Chaos Mesh on GKE Standard with Node Auto-Provisioning
The chaos-daemon DaemonSet won’t land on NAP-provisioned nodes without (a) the right default-compute-class-non-daemonset label on the chaos-mesh namespace and (b) a cloud.google.com/compute-class:NoSchedule toleration.
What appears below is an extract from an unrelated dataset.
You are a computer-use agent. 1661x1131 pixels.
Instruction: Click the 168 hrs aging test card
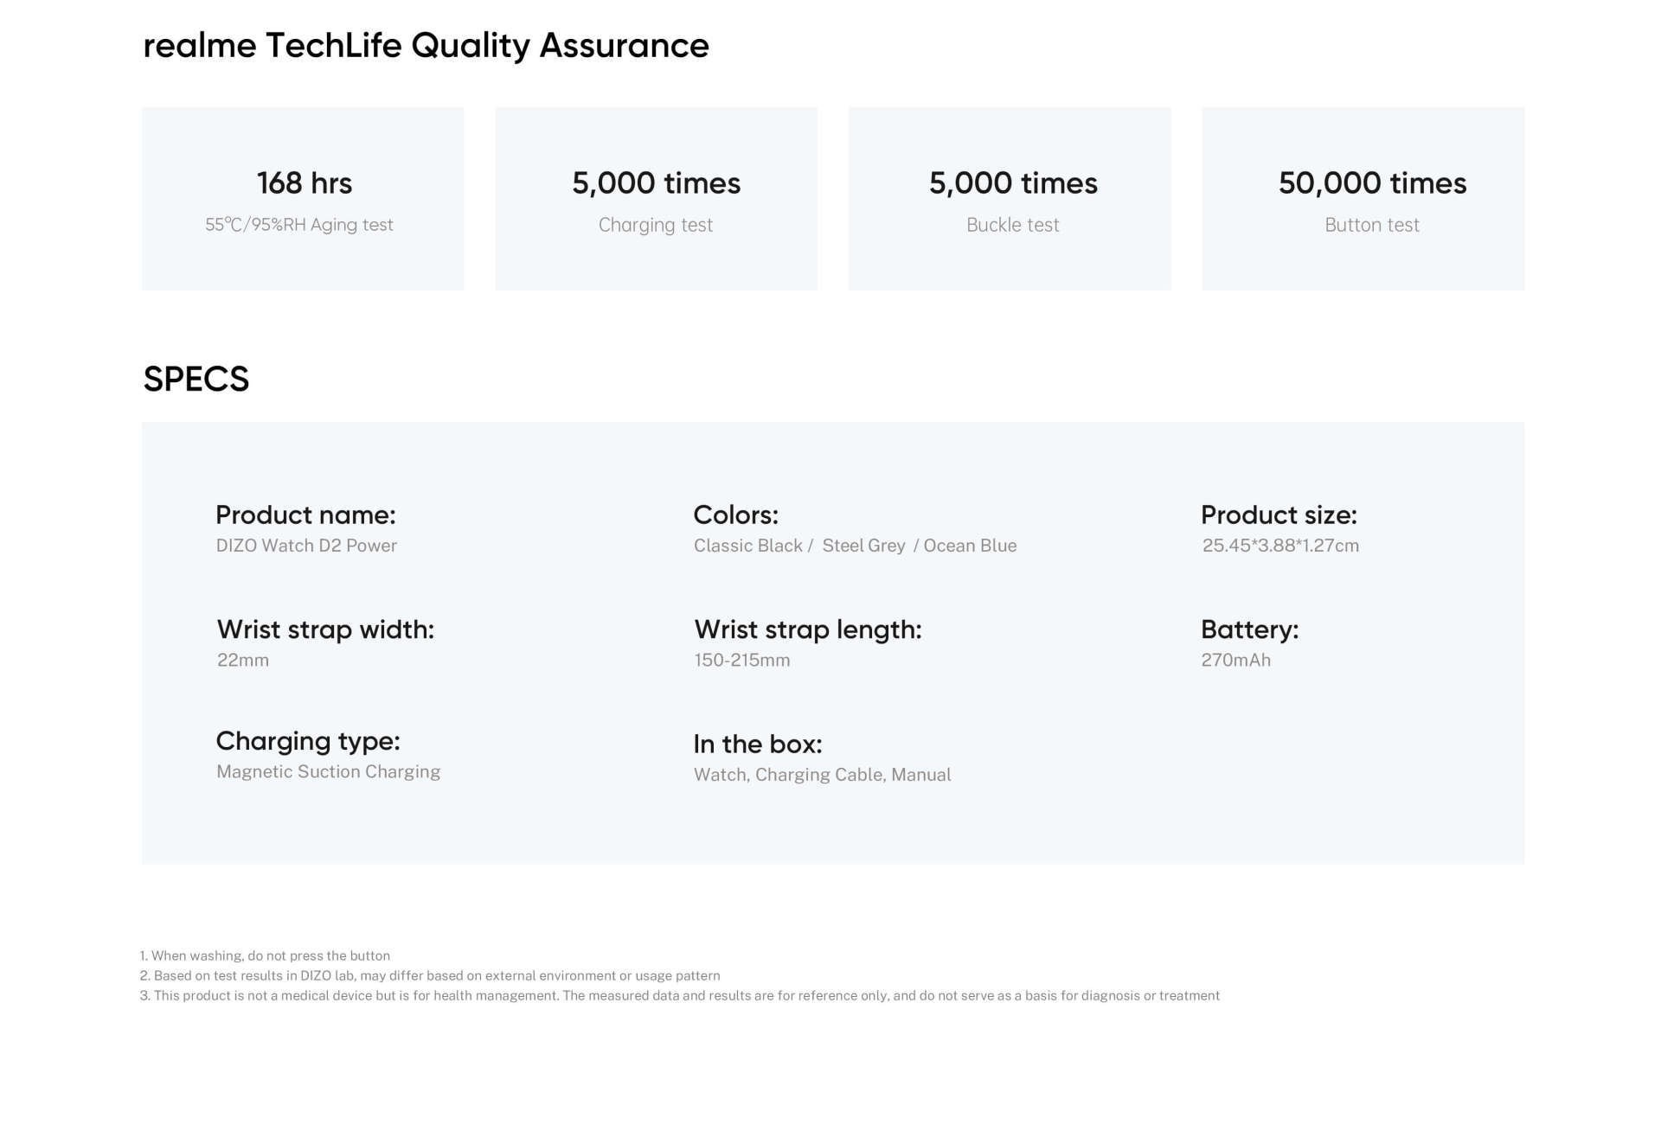(303, 199)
Without both, NetworkChaos / IOChaos reconciliation fails with cannot find daemonIP on node ....
This is an install-time concern, not a Simian bug — but it affects every chaos-mesh-using install on GKE NAP. Documented in the README’s “Known cluster-side gotchas” section.
Autonomous LLM bias toward chaos-mesh
Without --hypothesis-hint, the LLM almost never picks the new network-policy or envoy-fault engines because chaos-mesh has 12+ catalog entries vs 1+2. Possible mitigations: (a) tier-policy filtering, (b) explicit per-engine “weight” in the catalog, (c) prompt rule that encourages cross-engine plans. Not blocking; the hypothesis-hint workaround is reliable.
Metrics provider deferred
get_metrics returns {"configured":false,"reason":"metrics provider not configured (deferred); see roadmap.md M3 risks."}. The hook is wired; a real provider lands in a later milestone.